*** Opening THE INPUT ***
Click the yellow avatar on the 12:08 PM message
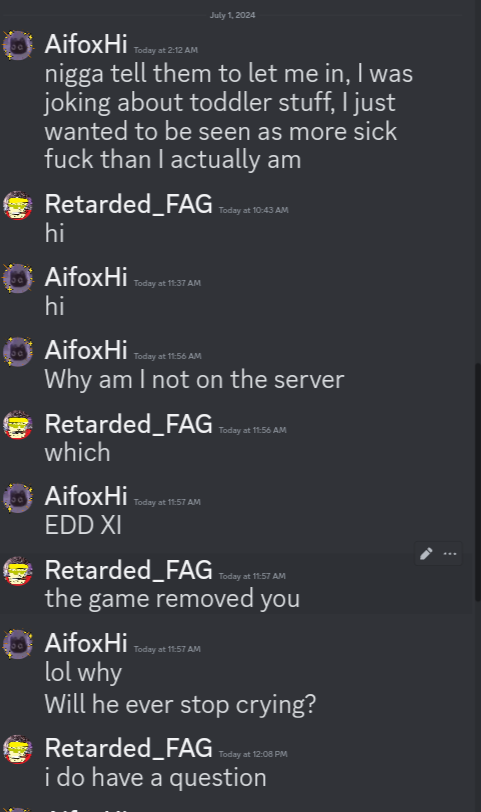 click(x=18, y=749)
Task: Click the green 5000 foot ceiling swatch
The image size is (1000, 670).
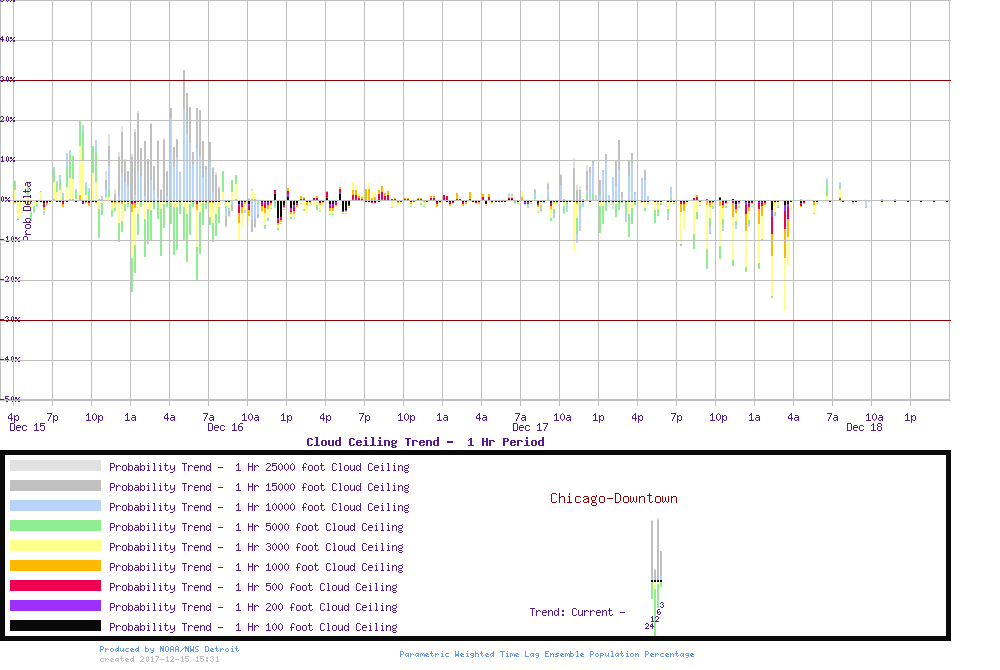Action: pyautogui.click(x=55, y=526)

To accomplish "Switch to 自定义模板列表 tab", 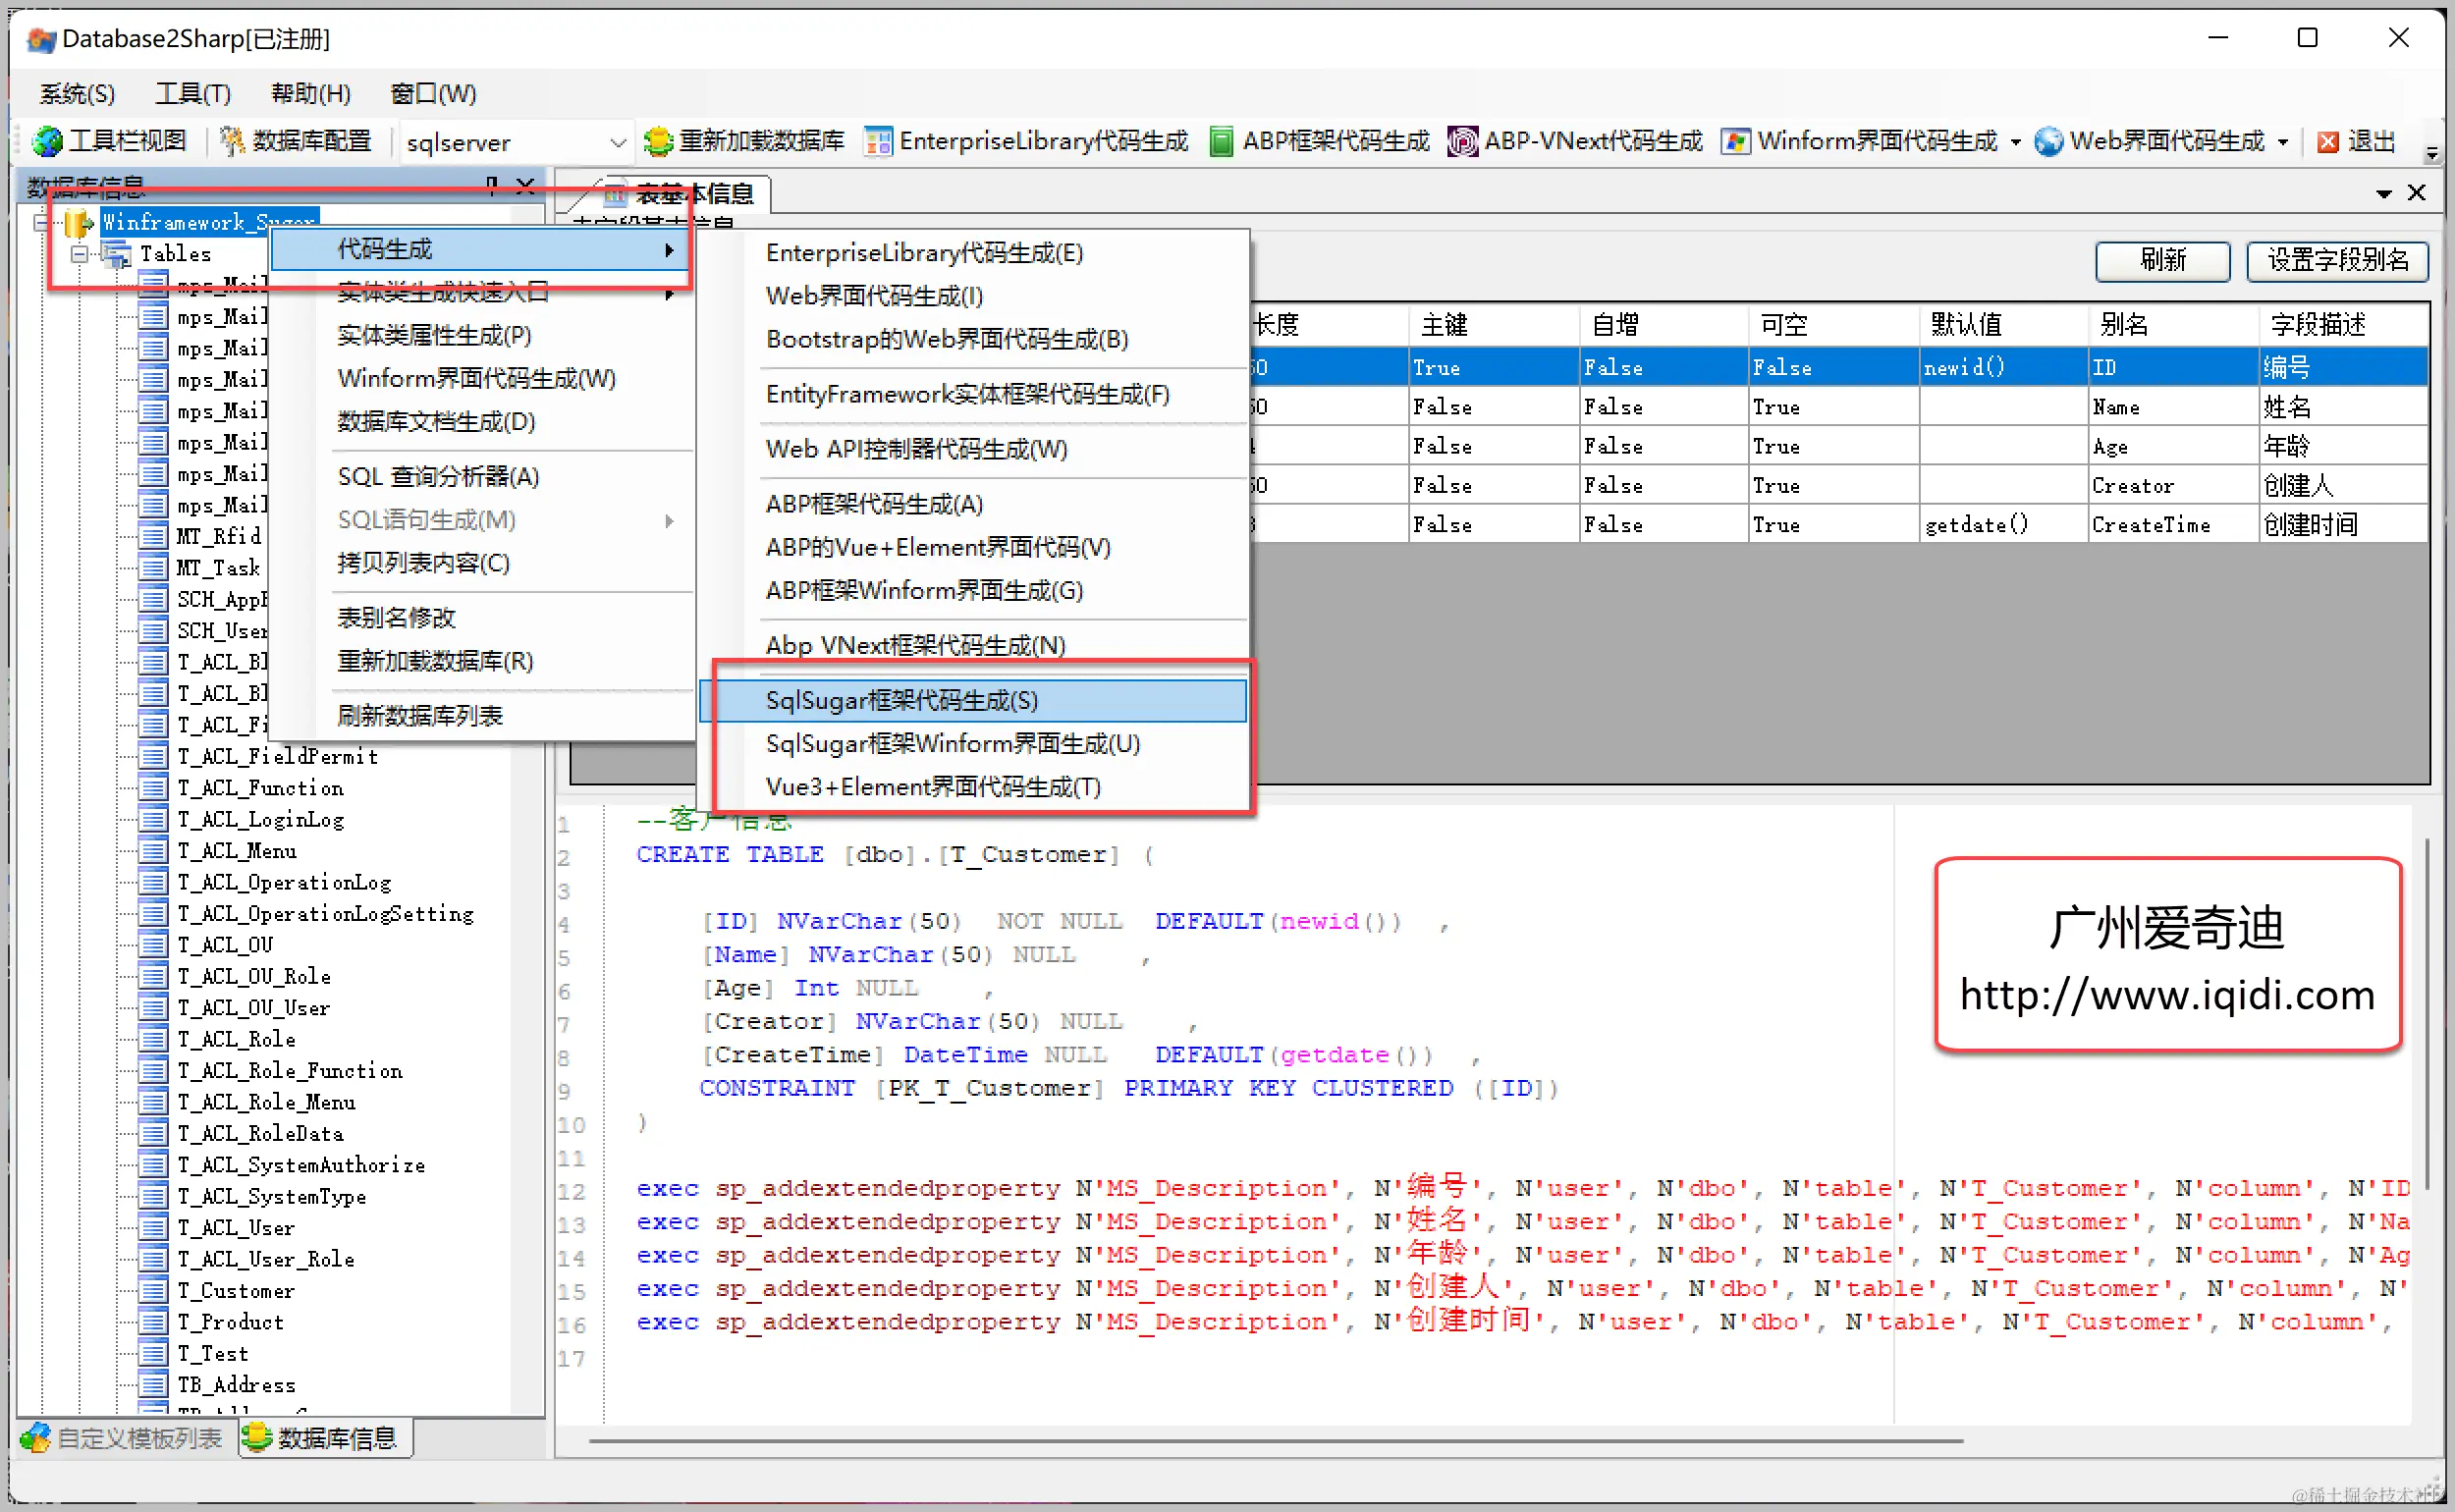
*** Closing THE INPUT ***
## [REQUIRED WORK]
Pictures are to be left out; the listing above is otherwise to be copied exactly.

## [ANSWER BOX]
Click the yellow avatar on the 12:08 PM message
 click(x=18, y=749)
Task: Click the green 5000 foot ceiling swatch
The image size is (1000, 670).
Action: pyautogui.click(x=55, y=526)

To accomplish "Switch to 自定义模板列表 tab", 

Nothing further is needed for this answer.